• **Aim**:
Answer the following questions using the email thread excerpt below.
(a) In which city is the Computer History Museum located?
(b) What did the museum buy to supply 50 Hz power?
(c) Who wrote the message dated 7/17/25 at 08:45?
## START Document extract
> On Jul 17, 2025, at 10:41 AM, Jon Elson via cctalk <[email protected]>
> wrote:
>
> On 7/17/25 08:45, Paul Koning via cctalk wrote:
>>
>>> On Jul 16, 2025, at 3:42 PM, Van Snyder via cctalk <[email protected]>
>>> wrote:
>>>
>>>> ...
>>> The Computer History Museum in Sunnyvale, CA has a working IBM 1401
>>> computer from Germany. It has ferroresonant power supplies. They bought
>>> a converter to supply 50 Hz power because they were certain it wouldn't
>>> work at 60 Hz. And it has motors in the card reader, card punch,
>>> printer, and tape drives, that would all run at the wrong speed using
>>> 60 Hz power.
>> I wonder about "they were certain it would not work". That should be a
>> question of fact, not belief.
## END Document extract
## START Entries provided
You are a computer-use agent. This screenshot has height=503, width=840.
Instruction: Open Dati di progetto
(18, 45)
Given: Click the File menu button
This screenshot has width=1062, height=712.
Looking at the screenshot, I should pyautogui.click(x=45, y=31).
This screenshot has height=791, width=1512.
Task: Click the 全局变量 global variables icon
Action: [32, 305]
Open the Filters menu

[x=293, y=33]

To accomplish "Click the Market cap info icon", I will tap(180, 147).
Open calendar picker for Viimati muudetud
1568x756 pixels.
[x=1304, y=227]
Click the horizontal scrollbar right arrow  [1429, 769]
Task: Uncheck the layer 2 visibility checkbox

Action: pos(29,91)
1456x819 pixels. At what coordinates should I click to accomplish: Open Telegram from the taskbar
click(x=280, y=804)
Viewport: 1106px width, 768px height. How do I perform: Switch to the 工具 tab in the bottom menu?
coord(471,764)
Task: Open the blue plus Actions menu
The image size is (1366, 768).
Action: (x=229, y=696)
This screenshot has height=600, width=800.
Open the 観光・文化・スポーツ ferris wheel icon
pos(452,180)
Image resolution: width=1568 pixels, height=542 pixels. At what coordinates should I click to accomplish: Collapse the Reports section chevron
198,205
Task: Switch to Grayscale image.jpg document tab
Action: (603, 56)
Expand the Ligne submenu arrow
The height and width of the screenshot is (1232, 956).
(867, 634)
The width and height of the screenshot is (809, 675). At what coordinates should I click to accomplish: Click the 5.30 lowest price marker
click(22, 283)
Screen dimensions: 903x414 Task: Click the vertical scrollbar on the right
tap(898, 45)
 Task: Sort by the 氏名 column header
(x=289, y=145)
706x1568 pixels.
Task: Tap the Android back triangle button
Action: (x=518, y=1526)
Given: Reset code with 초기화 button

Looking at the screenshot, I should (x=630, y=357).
## END Entries provided
• **The completed task**:
(a) Sunnyvale, CA
(b) A converter
(c) Paul Koning